Part of what makes people suspicious is that, too often, it looks like Republicans are on the side of purging. And they seem to all be reading from the same playbook which says that cutting people out that don’t match means the election is fairer. Democrats, meanwhile, seem to be saying that letting the voter rolls remain the same is fairer. So which is which?
I don’t think there is a single answer to that. As Karen Handel notes, everyone who is bounced from the rolls can still cast a provisional ballet. But provisional ballets are not automatically counted – the voter has to show that they are eligible to cast that vote. That means they have to travel down to a courthouse and take “proof” with them. It’s a simple process, but one that presumes guilt – you are presumed not to be eligible until you prove otherwise.

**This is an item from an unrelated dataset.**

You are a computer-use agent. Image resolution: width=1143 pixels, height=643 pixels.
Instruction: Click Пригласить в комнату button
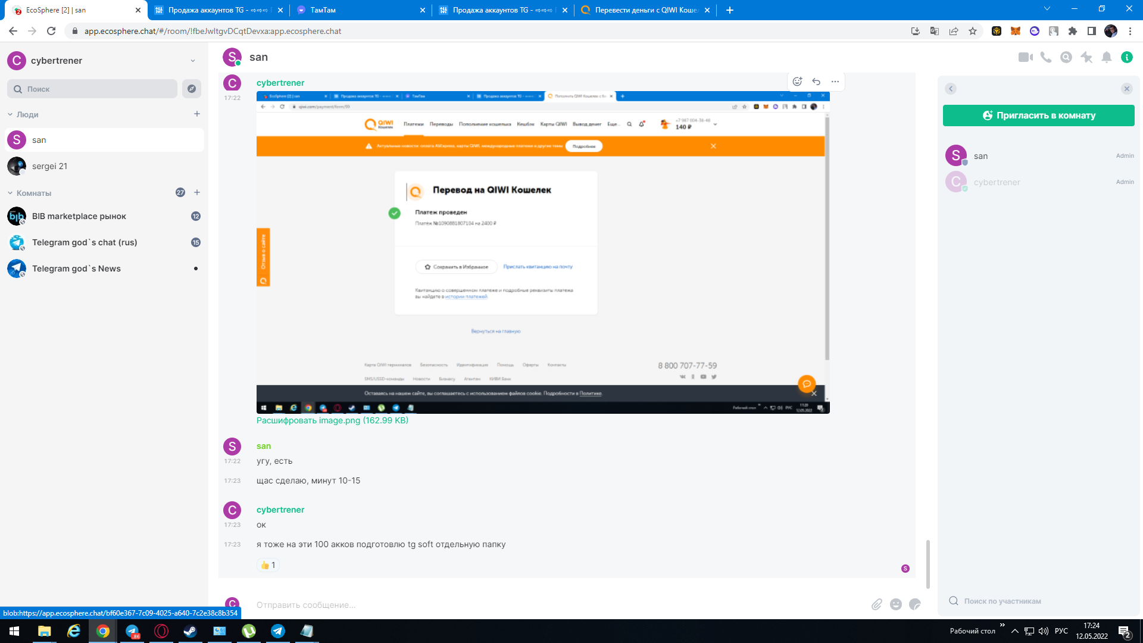(1038, 116)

I’d like for people to only be able to cast one vote, and for everyone who is eligible and who wants to gets to vote. Unfortunately, it doesn’t look like there is a system in place to guarantee that happens. Or as CBS News points out:
In Ohio, Colorado and Florida political squabbles have sparked questions over the eligibility of hundreds of thousands of voters. Yet officials there could only point to a handful of people who were denied the right to vote or have committed voter fraud.Sphere: Related Content“It’s hard to put an actual number on voter fraud and say it’s ‘this big’ or ‘that big,’” says Brian Jones, an advisor to the McCain campaign on voter issues. “I think to just discount voting irregularities and say, ‘Well, it’s just a small number,’ is a very slippery slope.”